== STORED DATA

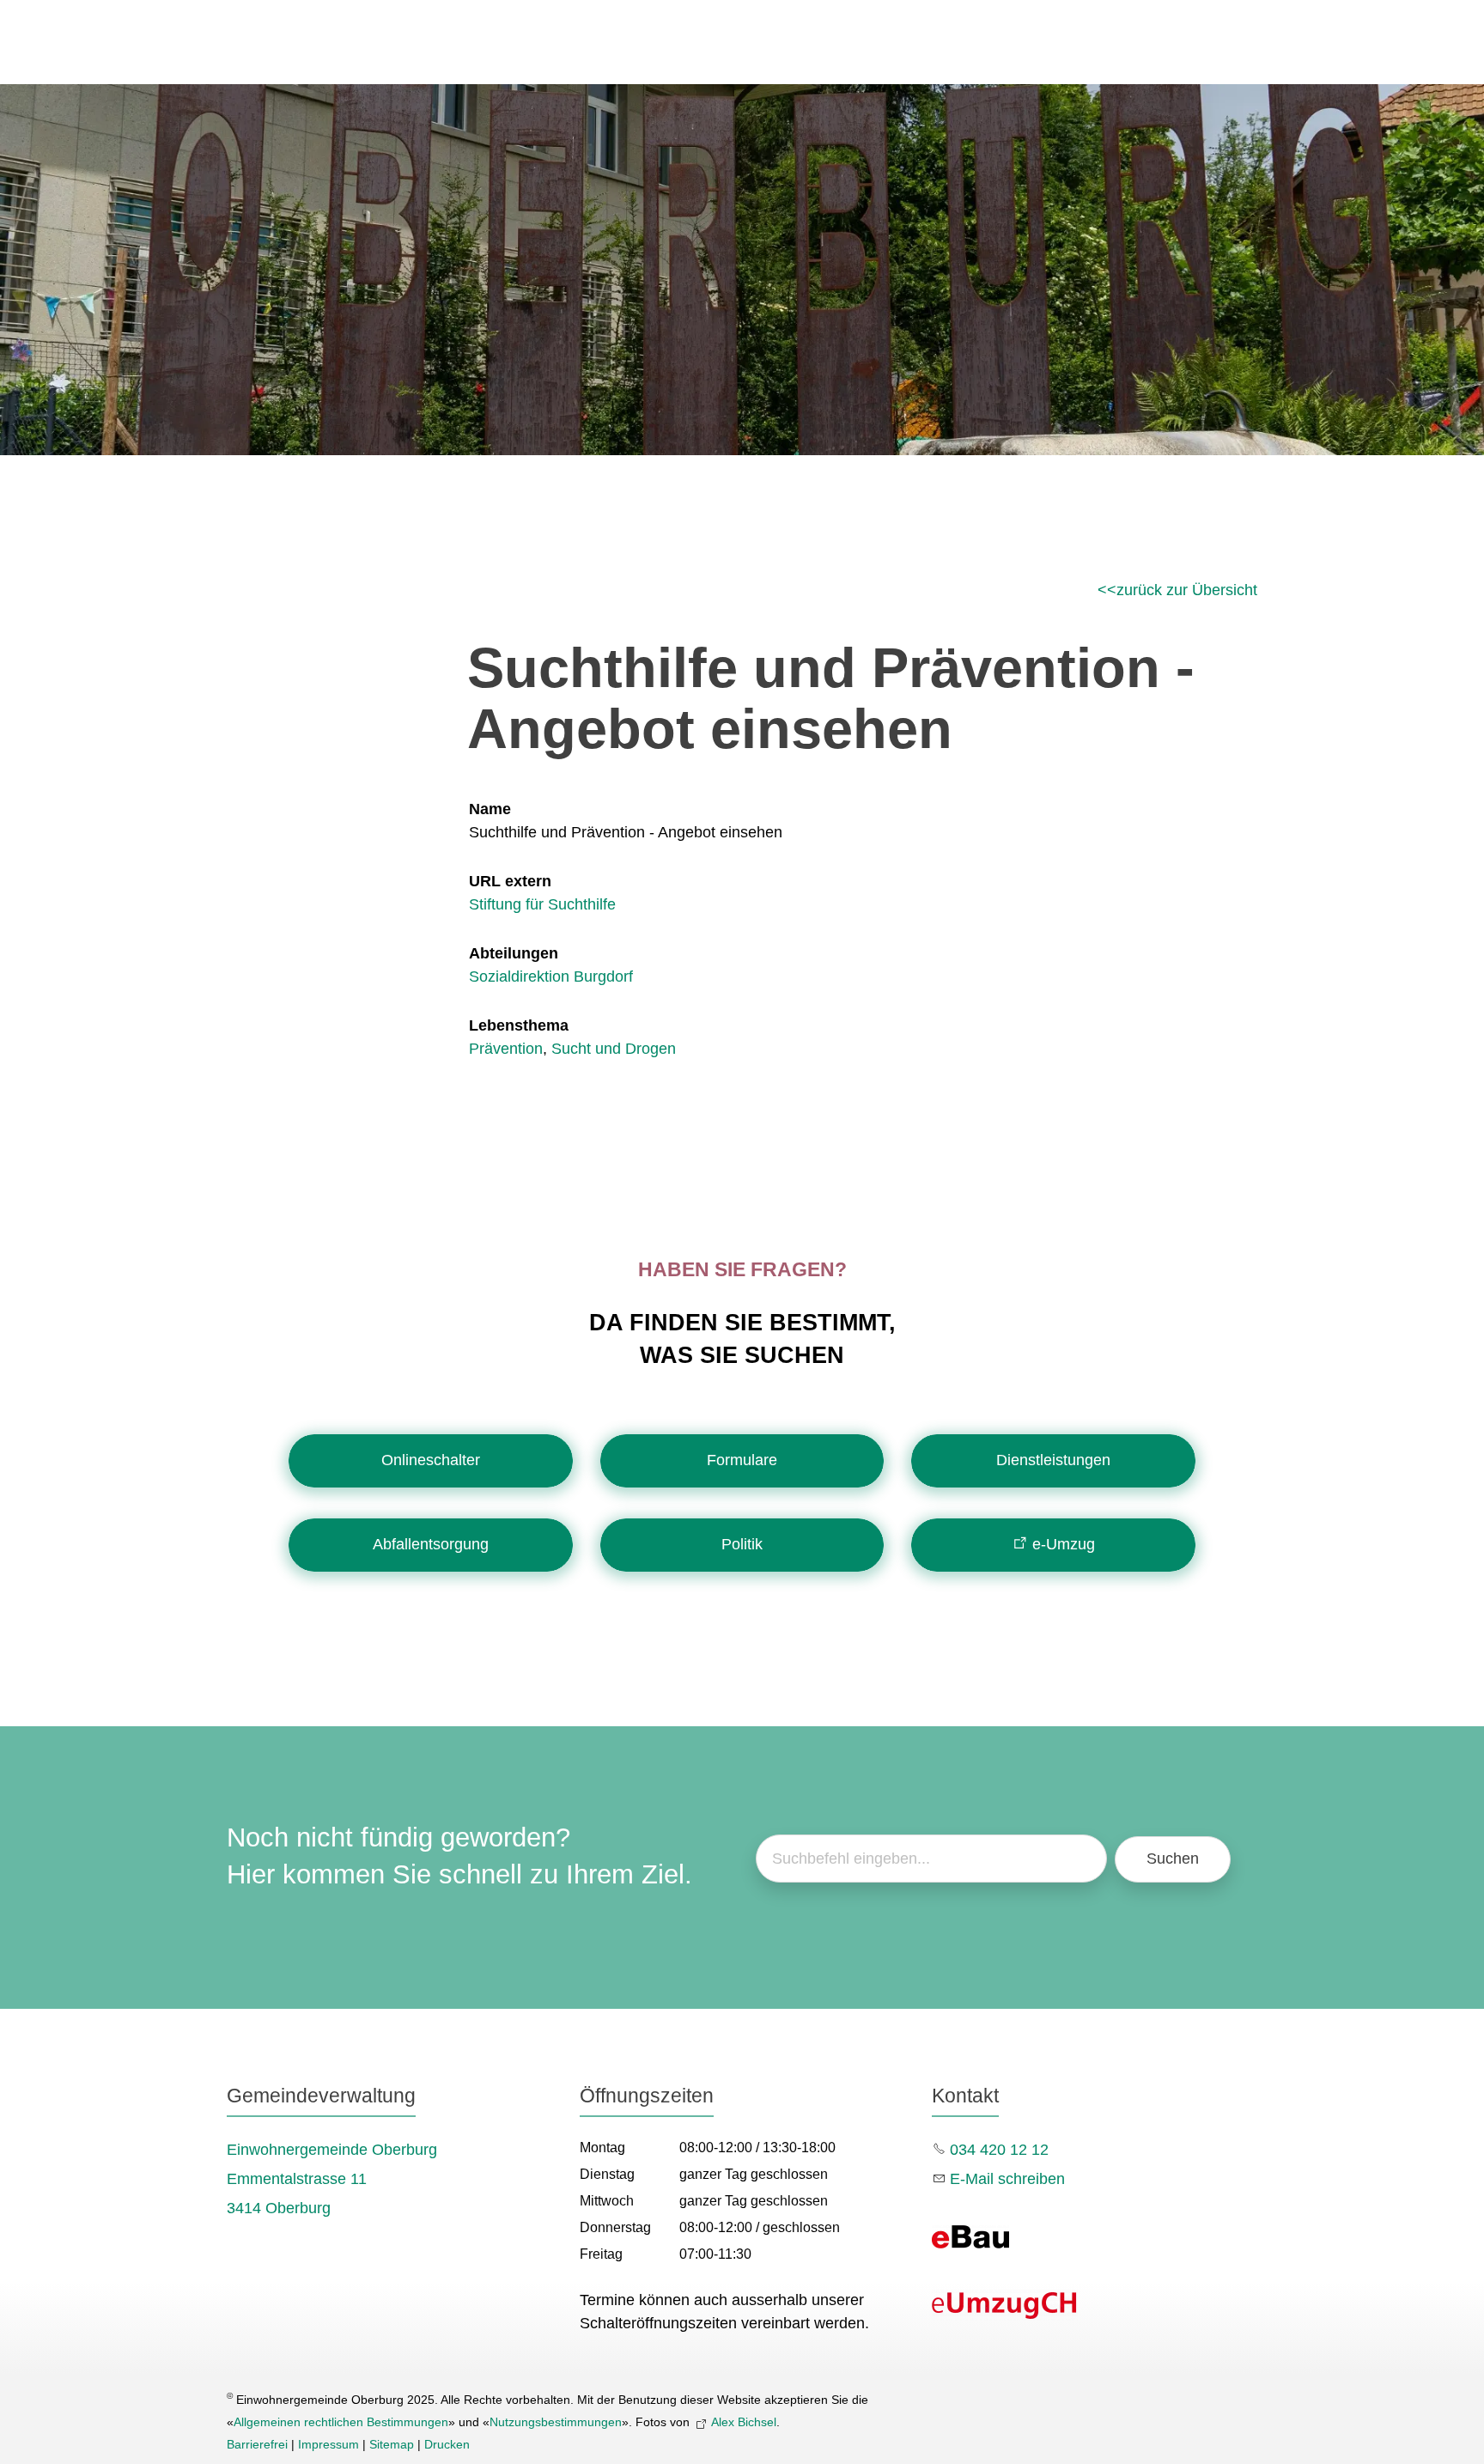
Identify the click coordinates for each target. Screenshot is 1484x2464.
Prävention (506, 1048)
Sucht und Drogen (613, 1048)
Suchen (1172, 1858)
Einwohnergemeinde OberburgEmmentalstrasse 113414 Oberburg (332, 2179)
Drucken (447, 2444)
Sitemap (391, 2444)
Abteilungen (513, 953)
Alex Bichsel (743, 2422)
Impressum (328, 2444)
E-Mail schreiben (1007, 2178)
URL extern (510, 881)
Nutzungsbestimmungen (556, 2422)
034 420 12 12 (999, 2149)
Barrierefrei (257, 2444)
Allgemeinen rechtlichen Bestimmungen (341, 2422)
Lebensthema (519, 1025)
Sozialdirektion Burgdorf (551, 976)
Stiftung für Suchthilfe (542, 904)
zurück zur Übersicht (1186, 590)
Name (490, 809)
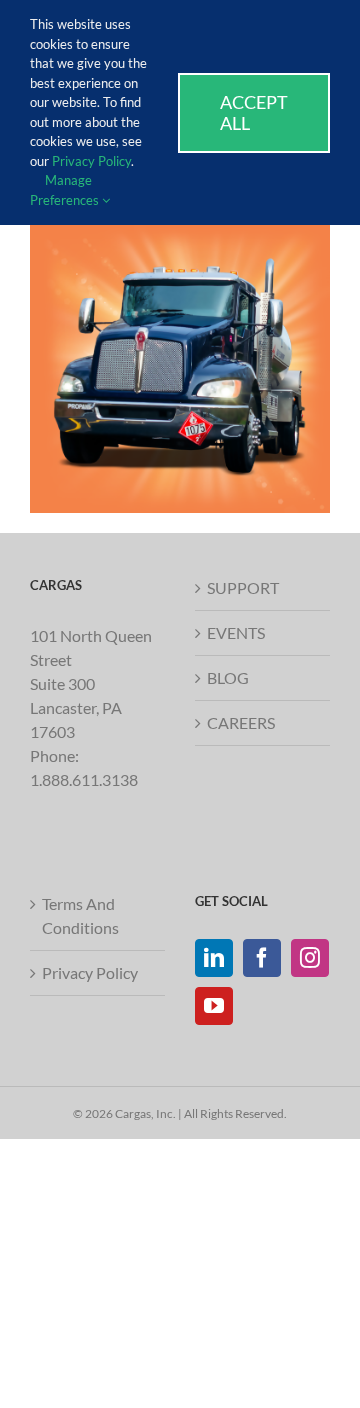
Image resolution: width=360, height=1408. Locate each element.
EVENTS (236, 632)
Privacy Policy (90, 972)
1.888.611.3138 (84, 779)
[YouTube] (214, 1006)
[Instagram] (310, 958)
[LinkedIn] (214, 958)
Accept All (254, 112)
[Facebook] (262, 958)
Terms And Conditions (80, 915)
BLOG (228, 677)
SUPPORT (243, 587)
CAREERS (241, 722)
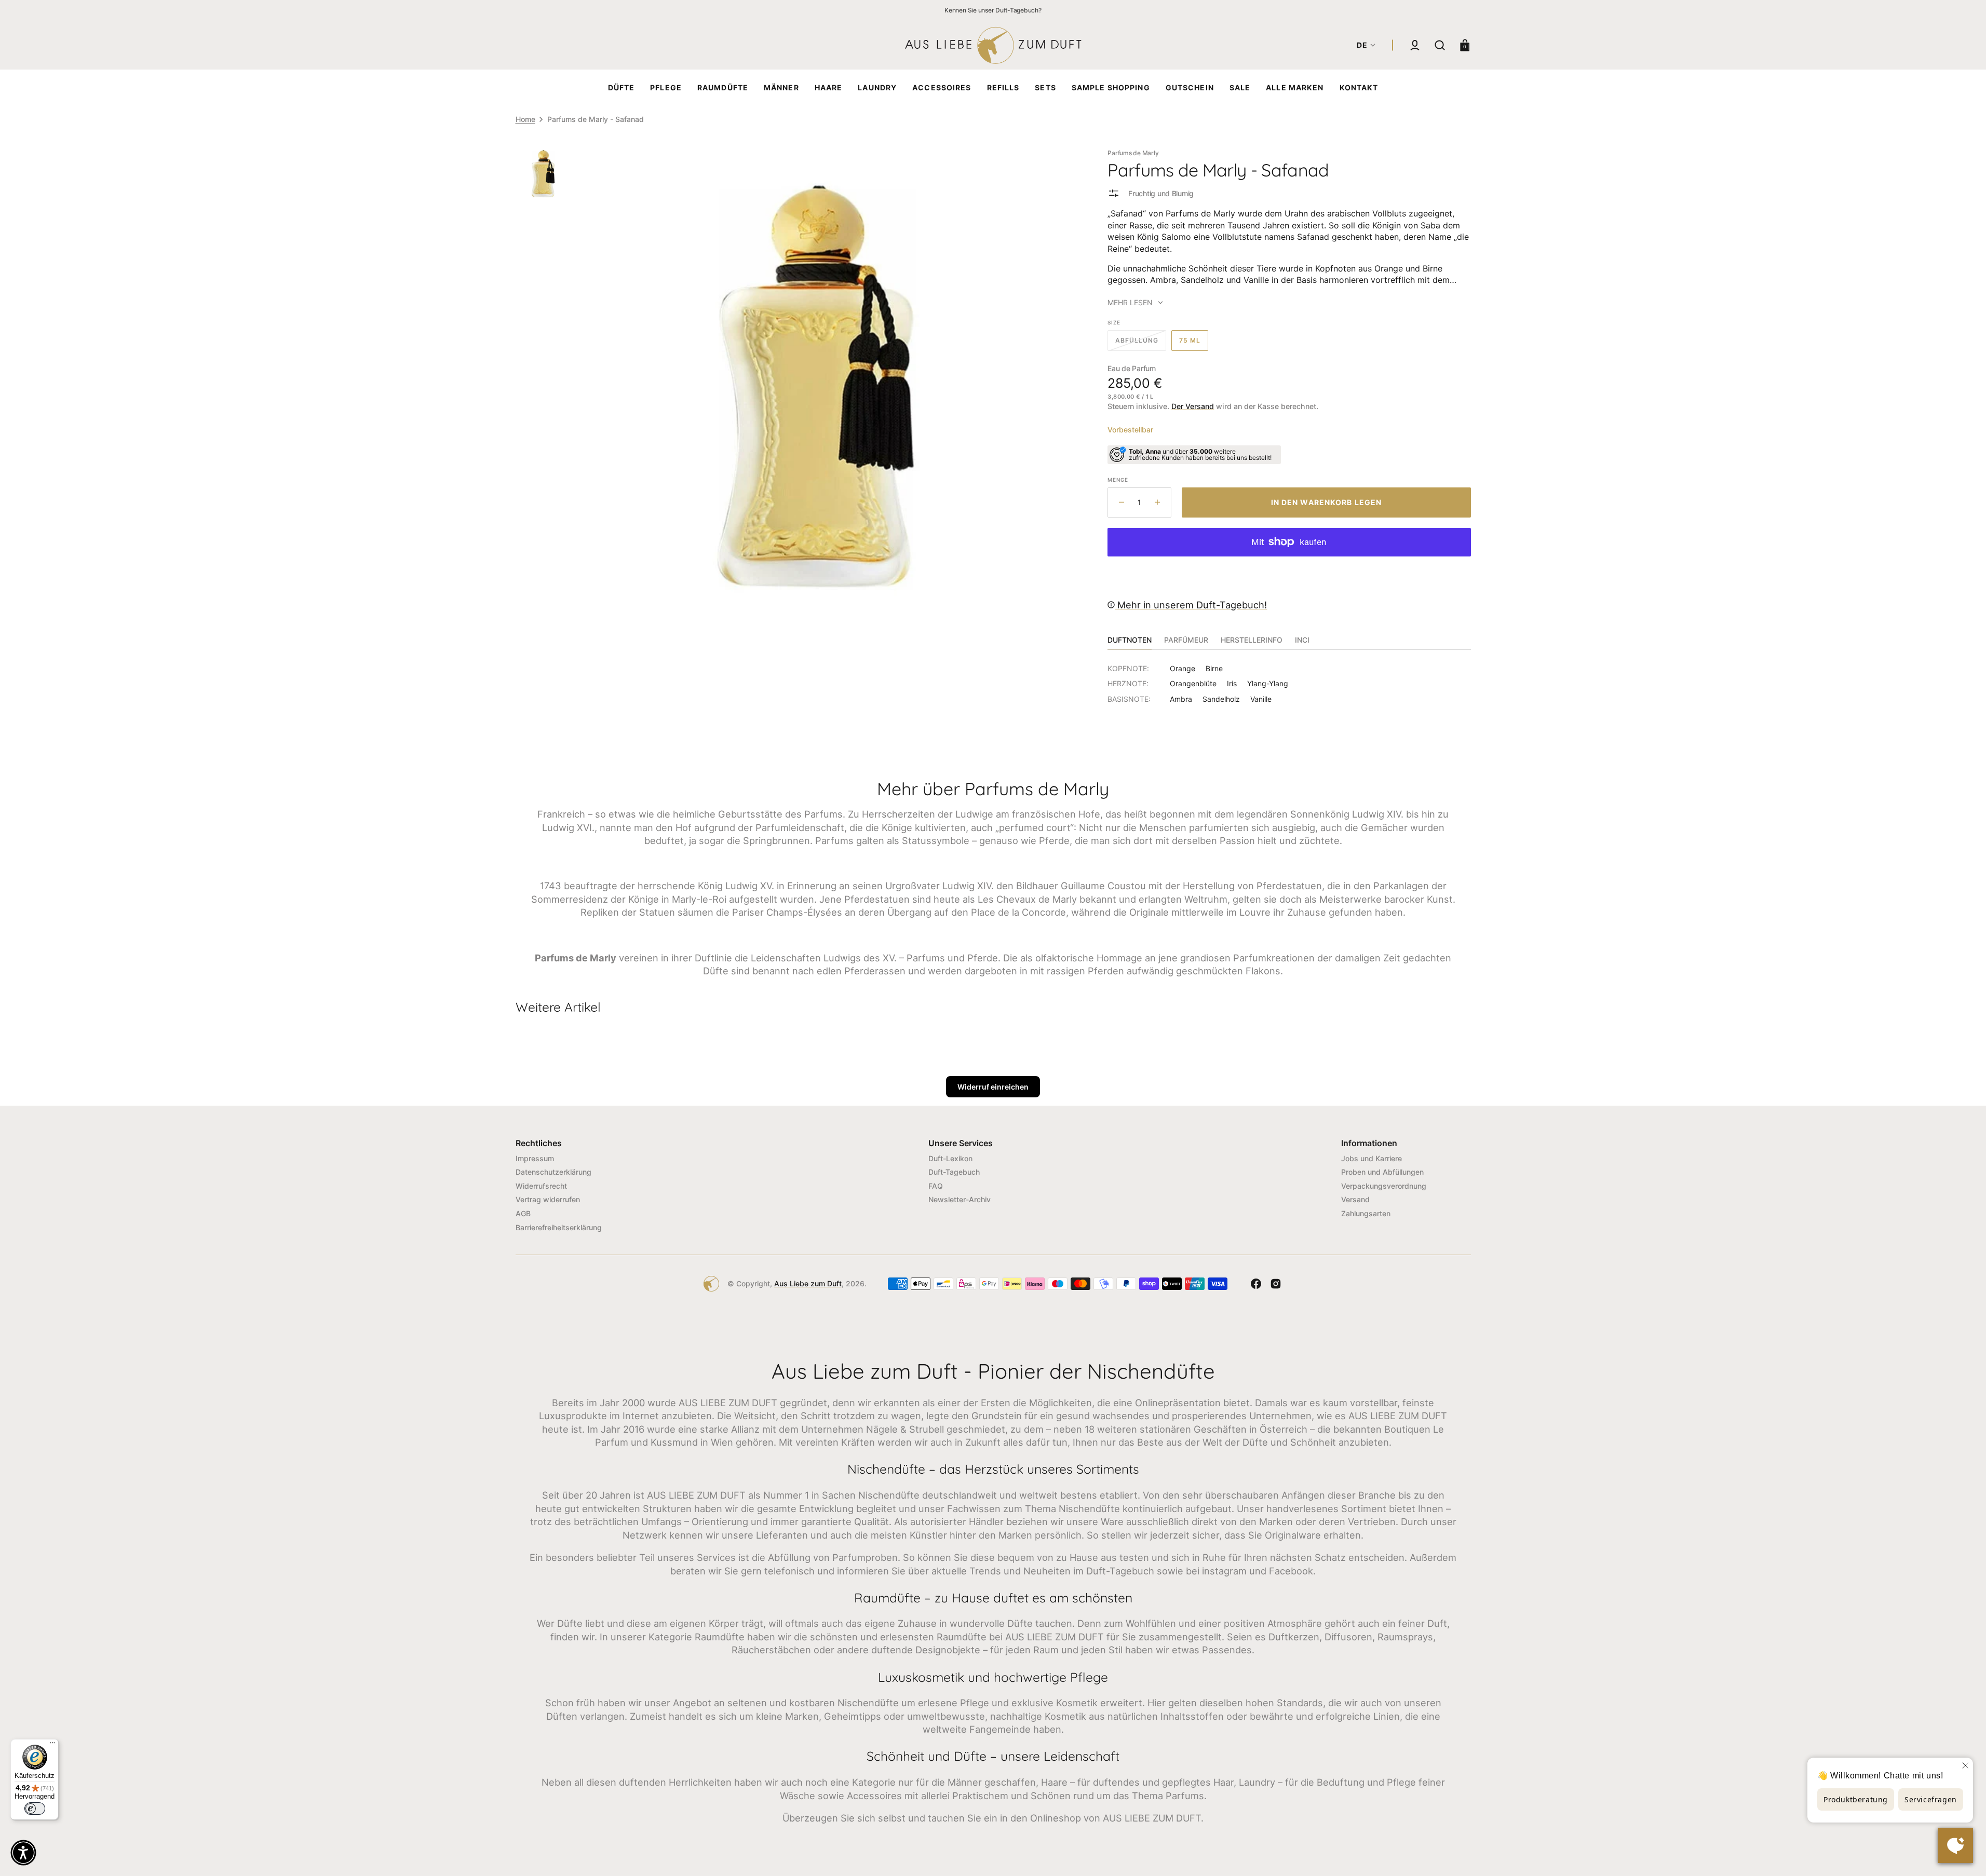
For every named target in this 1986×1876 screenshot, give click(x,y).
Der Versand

====

## WORK ORDER
Without any pictures, restate word for word only the lines from the one with "zurück zur Übersicht (1186, 590)" through the end of the listing.

## SOLUTION TO THE PROBLEM
zurück zur Übersicht (1186, 590)
Name (490, 809)
Image resolution: width=360, height=1408. Locate each element.
EVENTS (236, 632)
Privacy Policy (90, 972)
1.888.611.3138 (84, 779)
[YouTube] (214, 1006)
[Instagram] (310, 958)
[LinkedIn] (214, 958)
Accept All (254, 112)
[Facebook] (262, 958)
Terms And Conditions (80, 915)
BLOG (228, 677)
SUPPORT (243, 587)
CAREERS (241, 722)
For every named target in this 1986×1876 screenshot, give click(x,y).
Der Versand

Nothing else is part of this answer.